┌─ Extract provided

But having just gotten off an airplane, as soon as I got settled I felt like going off the grid without their tutelage to see just how intuitive GIO and its underlying Aria sample playback engine were. I dove in and immediately got into the mood to make “spy music.” I loaded up a reverb-heavy tympani and went for it. 

Very quickly I went for the Ensemble Presets “Journey Out to Sea” and “The Jungle” from the Moods bank, and “Wowsers Piano Effect” from the Combos & FX Bank. The end result was a totally fun drama sequence assembled in much less time than it would have taken to load every layer of each pad manually, not to mention the time needed to audition and assign effects and do the proper blending. Listen to audio clip 1, “Garritan the Spy” (in the SoundCloud player at the bottom of this article) to hear what I mean.

My second session started with a very slow string dirge on top of which I added two different tracks of random snare hits. The classical-style snares in the “Lots of Snares” patch have a very natural, open, mellow tone. Using one part without the snares engaged and the other with tight snares resulted in a nice blend. While experimenting with GIO’s modulation wheel mapping, I also found that the snare rolls work great when massaging volume in real time with the mod wheel. With small pulses of the wheel, it sounds very human. (Listen to audio clip 2 below)

Then, some heavy tympani from the “Percussion Wow” patch gave it great motion. A rhythmic ostinato made of marimba and glockenspiel from the “Pitched Percussives” patch was a nice touch as well. It was finished with some low-end wash from the “Ghost Ship” patch and an expressive high string line from “Grand or Dark,” which also makes great use of the built-in modulation wheel blending. 

The high string line was played in real time with the expressiveness of a live string take. I was able to roll in brightness and volume with the modulation wheel pre-assigned. It was a relief to be able to bring in volume and tonal nuances with just one sweep—without having to map assignments for things like layer volume and brightness myself. Sometimes MIDI is a four-letter word, and GIO really took some of the headaches away.

Since I had such an easy time loading usable presets from the Moods and Combos banks, I decided to start from scratch on a blank palette. I had a quick idea for a motion sequence that called for a mixture of marimba, glockenspiel, and pizzicato strings (see Figure 3 at left). 

Within a couple of minutes everything was loaded. I balanced the levels on the mixer screen and added a touch of the reverb from the built-in “Ambience” effect. All the better, I had a cool custom sound created and saved before I forgot my idea! I then added some light percussion from the Instrument patch “Percussion Extras” and was now ready to experiment with the “Trill Exchange” Ensemble that I’d noticed in the Combos & FX bank.

└─
┌─ Raw data

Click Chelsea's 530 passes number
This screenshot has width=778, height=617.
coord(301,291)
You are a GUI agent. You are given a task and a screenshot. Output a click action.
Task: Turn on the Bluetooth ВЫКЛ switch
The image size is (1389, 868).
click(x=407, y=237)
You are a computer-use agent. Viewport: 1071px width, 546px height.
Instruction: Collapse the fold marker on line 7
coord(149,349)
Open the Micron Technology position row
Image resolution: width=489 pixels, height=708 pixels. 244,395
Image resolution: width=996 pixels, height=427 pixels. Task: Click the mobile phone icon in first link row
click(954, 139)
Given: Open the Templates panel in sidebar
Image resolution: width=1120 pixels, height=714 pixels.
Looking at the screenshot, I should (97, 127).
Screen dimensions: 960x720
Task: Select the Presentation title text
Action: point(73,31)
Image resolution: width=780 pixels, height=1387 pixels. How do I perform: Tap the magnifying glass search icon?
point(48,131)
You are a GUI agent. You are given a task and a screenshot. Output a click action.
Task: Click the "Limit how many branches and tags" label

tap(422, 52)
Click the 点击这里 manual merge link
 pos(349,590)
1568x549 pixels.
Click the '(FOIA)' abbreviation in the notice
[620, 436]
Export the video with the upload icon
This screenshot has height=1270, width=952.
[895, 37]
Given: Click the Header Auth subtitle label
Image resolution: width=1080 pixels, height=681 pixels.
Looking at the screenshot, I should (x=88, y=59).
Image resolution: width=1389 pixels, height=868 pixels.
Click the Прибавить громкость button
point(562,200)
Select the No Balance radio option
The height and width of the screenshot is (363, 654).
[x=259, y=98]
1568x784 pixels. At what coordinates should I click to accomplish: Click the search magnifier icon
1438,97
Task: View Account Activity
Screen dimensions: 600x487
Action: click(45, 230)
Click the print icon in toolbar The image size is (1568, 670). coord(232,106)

└─

Directive ->
Quote the part of the GIO review that opens with the words containing "Since I had" and closes with "3 at left).", copying it exactly. The rows are not needed for this work.

Exercise answer ->
Since I had such an easy time loading usable presets from the Moods and Combos banks, I decided to start from scratch on a blank palette. I had a quick idea for a motion sequence that called for a mixture of marimba, glockenspiel, and pizzicato strings (see Figure 3 at left).